CUPLIKAN HALAMAN:
☆ ☆ ☆
Oleh : ZULKARNAINI DIRAN
(Praktisi dan Pemerhati Pendidikan)
(Praktisi dan Pemerhati Pendidikan)
GERAKAN SUKSES UN
|
|
Hal seperti itu berlangsung setiap tahun. Ungkapan “gerakan sukses UN” menjadi trend pada bulan Januari sampai dengan Maret. Realisasi dari pernyataan itu adalah berbagai tindakan. Tindakan terjadi di berbagai lini. Dari sudut penganggaran misalnya, setiap APBD kabupaten/ kota menyediakan anggaran yang besarnya bervariasi. APBD provinsi, kabarnya juga menganggarkan untuk itu. Satuan pendidikan, mulai dari SD/MI sampai ke tingkat SLTA menyediakan anggaran yang tidak sedikit. Sekolah tertentu menggarap orang tua siswa melalui komite, dengan argumentasi yang cantik, orang tua pun rela membuka dompet untuk program sukses UN. Itu baru dari sisi penganggaran.
Penganggaran diiringi dengan berbagai tindakan. Tindakan
nyata pertama yang dilakukan satuan pendidikan adalah membuat jam
tambahan. Siswa dibelajarkan sore hari khusus untuk mata pelajaran yang
di-UN-kan. Jika selama ini secara rutin pembelajaran berlangsung tujuh
sampai delapan jam sehari, kini menjadi sepuluh sampai dua belas jam.
☆ ☆ ☆
UJI PEMAHAMAN:
A - Sebutkan semua bilangan jumlah jam belajar per hari yang disebutkan dalam artikel tentang gerakan sukses UN.
B - Menurut artikel tentang gerakan sukses UN, pada bulan apa saja ungkapan "gerakan sukses UN" menjadi tren?
C - Salin dengan tepat seluruh bagian artikel tentang gerakan sukses UN, mulai dari "Oleh : ZULKARNAINI" terus ke bawah sampai "dari sisi penganggaran.".
Daftar berikut tidak diperlukan untuk mengerjakan apa pun.
☆ ☆ ☆
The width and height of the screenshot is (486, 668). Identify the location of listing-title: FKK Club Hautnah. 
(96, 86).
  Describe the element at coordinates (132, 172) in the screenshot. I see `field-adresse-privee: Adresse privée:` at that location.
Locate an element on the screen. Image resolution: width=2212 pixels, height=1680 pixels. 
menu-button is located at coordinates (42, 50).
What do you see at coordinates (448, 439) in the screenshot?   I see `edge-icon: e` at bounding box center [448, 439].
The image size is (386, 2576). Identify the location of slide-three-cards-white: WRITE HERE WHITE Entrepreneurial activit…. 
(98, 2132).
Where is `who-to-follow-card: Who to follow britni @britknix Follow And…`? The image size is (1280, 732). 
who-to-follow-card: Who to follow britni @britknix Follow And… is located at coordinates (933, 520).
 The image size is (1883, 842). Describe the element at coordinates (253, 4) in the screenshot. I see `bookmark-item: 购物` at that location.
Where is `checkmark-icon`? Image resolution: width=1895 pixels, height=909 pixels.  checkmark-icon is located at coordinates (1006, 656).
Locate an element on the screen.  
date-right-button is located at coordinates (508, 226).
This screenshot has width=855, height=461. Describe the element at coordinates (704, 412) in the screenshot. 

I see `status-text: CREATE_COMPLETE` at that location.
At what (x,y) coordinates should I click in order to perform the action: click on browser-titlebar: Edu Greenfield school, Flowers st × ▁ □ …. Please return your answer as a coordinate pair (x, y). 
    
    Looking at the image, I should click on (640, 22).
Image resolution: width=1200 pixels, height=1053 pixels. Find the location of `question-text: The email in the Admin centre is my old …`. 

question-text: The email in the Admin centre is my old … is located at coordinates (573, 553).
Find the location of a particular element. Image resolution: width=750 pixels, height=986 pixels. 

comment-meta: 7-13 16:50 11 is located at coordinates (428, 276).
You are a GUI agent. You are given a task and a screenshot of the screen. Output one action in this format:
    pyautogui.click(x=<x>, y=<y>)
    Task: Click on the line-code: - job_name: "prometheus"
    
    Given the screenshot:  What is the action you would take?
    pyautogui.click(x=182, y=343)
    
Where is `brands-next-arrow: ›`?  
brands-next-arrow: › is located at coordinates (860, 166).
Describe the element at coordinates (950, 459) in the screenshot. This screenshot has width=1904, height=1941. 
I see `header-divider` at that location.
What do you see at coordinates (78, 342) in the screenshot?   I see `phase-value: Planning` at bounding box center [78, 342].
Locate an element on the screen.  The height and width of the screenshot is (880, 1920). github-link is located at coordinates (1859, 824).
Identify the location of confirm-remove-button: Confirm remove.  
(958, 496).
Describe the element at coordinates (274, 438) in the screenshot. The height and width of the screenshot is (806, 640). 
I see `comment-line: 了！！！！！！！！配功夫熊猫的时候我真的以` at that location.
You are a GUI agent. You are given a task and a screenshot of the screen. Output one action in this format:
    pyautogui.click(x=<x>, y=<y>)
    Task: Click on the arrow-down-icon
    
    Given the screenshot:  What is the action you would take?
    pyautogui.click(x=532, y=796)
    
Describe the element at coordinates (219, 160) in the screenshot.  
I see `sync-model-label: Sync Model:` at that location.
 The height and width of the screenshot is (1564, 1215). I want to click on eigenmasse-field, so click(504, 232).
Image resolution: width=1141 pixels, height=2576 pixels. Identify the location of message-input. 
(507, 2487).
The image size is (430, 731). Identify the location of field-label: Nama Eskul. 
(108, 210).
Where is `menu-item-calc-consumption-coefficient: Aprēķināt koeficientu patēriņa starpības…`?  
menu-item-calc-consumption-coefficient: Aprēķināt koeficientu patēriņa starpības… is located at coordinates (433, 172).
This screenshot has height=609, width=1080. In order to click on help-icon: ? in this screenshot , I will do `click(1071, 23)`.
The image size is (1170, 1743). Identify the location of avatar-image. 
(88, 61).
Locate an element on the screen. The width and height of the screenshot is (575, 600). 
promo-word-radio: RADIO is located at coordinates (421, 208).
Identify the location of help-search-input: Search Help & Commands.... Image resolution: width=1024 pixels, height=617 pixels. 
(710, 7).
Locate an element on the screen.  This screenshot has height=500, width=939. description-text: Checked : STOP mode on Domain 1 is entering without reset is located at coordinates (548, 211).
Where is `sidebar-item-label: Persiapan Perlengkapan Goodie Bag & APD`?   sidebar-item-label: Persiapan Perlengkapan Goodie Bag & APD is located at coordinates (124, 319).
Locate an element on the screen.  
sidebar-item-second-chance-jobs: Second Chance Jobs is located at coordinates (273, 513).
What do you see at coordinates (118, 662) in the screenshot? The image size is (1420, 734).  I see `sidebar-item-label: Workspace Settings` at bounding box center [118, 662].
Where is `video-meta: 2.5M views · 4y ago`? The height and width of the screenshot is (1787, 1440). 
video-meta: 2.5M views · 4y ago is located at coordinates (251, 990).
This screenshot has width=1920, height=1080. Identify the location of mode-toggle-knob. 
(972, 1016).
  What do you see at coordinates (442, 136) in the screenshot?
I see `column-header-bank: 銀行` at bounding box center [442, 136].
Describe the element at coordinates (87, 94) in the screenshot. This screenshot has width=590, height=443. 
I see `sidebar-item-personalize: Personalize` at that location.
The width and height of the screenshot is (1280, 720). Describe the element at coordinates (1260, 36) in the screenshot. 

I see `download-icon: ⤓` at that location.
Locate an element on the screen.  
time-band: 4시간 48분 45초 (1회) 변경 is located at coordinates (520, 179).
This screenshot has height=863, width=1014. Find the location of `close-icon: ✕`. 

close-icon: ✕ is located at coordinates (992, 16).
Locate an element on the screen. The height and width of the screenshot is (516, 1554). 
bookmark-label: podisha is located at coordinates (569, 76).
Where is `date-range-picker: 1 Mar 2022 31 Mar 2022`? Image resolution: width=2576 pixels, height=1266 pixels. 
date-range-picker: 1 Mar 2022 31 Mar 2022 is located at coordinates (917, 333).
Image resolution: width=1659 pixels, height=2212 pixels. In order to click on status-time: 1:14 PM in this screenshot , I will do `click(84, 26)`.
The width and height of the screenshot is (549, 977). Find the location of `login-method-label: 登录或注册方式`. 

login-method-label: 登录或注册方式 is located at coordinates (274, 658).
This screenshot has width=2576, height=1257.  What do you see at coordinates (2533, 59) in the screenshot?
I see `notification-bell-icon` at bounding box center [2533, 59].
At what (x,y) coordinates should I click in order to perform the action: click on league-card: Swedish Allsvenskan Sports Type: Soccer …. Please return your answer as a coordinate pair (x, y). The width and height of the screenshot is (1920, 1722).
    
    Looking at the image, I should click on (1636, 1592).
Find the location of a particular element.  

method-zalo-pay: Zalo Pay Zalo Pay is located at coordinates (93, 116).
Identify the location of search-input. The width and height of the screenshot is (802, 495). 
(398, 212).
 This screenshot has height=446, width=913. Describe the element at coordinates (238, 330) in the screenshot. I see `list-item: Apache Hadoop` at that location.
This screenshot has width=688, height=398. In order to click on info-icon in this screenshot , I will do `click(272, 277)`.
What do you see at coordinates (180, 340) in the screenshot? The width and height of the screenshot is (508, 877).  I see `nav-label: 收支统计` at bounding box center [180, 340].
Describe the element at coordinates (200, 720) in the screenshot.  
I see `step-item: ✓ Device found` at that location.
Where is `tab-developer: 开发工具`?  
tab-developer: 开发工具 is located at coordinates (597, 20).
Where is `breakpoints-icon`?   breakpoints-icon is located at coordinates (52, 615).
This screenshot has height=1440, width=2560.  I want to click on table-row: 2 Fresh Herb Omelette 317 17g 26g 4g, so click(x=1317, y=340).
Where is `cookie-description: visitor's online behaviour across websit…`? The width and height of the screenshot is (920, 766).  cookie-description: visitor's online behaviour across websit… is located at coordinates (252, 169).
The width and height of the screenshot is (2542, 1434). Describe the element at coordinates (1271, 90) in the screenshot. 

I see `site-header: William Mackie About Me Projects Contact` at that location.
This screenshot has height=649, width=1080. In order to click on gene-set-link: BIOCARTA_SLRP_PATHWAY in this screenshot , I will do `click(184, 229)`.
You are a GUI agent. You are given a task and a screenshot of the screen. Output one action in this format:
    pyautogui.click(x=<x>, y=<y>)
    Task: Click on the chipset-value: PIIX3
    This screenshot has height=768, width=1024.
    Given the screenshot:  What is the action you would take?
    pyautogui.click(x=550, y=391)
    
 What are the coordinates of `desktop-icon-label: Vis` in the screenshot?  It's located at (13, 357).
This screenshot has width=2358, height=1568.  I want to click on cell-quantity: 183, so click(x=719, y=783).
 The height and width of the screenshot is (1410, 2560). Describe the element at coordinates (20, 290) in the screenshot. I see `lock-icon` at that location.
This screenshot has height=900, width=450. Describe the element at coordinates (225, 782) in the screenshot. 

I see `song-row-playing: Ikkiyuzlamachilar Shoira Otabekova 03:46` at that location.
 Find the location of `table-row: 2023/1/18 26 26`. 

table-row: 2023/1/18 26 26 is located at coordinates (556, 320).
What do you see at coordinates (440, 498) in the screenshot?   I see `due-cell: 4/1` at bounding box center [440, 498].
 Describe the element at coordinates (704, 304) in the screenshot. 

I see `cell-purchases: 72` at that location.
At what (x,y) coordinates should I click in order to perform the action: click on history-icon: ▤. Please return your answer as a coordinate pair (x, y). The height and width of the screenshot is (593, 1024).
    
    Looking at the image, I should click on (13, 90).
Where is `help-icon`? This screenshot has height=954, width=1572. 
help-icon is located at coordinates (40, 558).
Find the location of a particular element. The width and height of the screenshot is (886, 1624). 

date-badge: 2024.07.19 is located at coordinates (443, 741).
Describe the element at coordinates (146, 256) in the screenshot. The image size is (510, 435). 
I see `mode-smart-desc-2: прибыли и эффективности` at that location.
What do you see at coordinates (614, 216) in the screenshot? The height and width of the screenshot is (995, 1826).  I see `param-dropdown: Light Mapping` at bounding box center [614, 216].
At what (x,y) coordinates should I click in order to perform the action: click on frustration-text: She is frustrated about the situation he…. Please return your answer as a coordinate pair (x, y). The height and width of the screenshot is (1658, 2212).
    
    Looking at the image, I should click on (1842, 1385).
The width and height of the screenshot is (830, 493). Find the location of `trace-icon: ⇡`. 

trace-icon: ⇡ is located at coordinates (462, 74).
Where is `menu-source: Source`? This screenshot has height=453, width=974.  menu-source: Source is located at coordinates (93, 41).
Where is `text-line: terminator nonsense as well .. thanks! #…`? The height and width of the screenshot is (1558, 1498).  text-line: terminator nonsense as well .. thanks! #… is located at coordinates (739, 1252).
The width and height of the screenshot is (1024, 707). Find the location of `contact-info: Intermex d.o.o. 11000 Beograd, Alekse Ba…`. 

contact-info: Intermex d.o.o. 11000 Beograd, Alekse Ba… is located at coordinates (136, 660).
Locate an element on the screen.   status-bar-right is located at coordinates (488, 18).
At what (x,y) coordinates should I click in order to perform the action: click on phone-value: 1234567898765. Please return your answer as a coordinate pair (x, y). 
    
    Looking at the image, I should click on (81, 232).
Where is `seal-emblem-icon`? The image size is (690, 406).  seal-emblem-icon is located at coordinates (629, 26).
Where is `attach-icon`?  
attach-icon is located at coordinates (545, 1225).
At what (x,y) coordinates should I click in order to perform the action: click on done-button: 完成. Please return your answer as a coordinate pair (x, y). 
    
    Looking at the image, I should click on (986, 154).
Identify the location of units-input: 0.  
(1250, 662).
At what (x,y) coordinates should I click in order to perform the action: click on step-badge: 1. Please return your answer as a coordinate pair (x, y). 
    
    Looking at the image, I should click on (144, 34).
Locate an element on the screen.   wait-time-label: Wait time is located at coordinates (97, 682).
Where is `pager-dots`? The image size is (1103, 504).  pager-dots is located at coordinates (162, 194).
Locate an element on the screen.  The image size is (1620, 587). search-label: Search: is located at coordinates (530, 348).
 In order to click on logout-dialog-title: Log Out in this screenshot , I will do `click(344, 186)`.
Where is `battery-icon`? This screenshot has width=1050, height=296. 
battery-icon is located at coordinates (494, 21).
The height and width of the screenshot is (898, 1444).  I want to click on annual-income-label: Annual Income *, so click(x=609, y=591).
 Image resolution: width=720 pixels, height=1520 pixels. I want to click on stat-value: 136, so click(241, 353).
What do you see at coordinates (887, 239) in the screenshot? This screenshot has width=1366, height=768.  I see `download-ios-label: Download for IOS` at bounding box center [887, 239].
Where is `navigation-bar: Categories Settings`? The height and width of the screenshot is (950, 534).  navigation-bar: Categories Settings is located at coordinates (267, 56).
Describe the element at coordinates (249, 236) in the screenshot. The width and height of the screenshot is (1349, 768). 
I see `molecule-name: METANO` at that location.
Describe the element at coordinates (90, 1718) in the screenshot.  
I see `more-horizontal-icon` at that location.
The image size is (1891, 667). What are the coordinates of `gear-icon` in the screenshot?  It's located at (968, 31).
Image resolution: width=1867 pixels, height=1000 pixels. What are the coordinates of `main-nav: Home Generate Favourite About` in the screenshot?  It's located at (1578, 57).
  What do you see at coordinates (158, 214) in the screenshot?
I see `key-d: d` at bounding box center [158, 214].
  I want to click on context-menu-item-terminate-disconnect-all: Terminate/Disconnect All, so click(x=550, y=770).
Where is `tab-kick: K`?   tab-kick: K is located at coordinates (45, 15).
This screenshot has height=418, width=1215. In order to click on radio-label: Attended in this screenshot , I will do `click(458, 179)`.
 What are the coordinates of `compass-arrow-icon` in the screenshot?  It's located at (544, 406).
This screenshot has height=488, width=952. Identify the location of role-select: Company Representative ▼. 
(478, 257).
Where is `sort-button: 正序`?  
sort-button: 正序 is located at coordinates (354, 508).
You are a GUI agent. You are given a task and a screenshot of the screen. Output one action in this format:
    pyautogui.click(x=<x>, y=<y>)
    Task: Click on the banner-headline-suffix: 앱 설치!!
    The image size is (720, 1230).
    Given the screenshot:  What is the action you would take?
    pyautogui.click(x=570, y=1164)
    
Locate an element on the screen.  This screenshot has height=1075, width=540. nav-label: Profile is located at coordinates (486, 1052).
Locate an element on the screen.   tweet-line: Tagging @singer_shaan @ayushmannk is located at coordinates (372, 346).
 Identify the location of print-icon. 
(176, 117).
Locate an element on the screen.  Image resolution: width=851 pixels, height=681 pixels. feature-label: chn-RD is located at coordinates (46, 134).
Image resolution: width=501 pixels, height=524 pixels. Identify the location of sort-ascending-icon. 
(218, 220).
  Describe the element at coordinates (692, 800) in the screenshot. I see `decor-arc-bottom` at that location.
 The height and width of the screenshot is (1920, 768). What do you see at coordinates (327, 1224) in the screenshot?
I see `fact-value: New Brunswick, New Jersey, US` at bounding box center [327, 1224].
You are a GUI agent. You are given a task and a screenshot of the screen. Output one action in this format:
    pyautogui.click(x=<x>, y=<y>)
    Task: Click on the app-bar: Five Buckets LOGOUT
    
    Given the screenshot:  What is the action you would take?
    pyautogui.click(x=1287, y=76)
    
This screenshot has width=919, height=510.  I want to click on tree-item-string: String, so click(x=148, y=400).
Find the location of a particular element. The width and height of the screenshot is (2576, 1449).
☆ ☆ ☆
DAFTAR JAWABAN:
A - Tujuh, delapan, sepuluh, dan dua belas.

B - Pada bulan Januari sampai dengan Maret.

C -
Oleh : ZULKARNAINI DIRAN
(Praktisi dan Pemerhati Pendidikan)
(Praktisi dan Pemerhati Pendidikan)
GERAKAN SUKSES UN
|
|
Hal seperti itu berlangsung setiap tahun. Ungkapan “gerakan sukses UN” menjadi trend pada bulan Januari sampai dengan Maret. Realisasi dari pernyataan itu adalah berbagai tindakan. Tindakan terjadi di berbagai lini. Dari sudut penganggaran misalnya, setiap APBD kabupaten/ kota menyediakan anggaran yang besarnya bervariasi. APBD provinsi, kabarnya juga menganggarkan untuk itu. Satuan pendidikan, mulai dari SD/MI sampai ke tingkat SLTA menyediakan anggaran yang tidak sedikit. Sekolah tertentu menggarap orang tua siswa melalui komite, dengan argumentasi yang cantik, orang tua pun rela membuka dompet untuk program sukses UN. Itu baru dari sisi penganggaran.